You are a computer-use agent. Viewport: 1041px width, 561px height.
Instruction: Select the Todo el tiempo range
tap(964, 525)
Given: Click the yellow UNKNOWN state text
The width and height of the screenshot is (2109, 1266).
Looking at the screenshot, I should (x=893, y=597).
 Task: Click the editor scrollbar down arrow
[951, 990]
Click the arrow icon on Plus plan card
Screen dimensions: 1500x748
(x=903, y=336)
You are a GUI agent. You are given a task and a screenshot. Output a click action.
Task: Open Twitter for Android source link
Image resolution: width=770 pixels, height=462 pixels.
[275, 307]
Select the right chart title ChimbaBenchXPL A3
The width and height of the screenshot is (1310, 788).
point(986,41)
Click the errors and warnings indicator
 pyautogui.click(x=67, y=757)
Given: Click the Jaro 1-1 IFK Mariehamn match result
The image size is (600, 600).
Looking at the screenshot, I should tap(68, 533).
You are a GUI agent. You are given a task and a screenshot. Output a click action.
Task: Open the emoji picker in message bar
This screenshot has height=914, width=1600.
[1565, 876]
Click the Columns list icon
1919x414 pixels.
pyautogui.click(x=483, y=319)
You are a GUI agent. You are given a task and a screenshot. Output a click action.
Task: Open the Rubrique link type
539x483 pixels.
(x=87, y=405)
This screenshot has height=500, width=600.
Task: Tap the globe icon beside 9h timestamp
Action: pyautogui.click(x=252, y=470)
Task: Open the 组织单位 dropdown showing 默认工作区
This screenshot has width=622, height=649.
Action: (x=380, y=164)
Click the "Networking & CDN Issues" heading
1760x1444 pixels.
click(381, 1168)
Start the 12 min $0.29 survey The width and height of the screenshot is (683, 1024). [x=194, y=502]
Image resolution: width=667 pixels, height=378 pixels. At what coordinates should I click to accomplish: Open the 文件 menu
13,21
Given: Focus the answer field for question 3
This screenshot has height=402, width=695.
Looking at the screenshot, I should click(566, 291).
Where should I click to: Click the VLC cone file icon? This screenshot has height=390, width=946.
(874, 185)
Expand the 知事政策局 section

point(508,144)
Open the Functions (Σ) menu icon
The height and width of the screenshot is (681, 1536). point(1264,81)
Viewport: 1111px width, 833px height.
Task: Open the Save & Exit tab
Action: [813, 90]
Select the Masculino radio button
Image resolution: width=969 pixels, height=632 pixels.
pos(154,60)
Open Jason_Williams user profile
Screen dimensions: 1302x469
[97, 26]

Short task>
Please report each line in the listing above that contains the word "Viewport", copying every such line in full. Matching is case-sensitive.

Task output>
You are a computer-use agent. Viewport: 1041px width, 561px height.
Viewport: 1111px width, 833px height.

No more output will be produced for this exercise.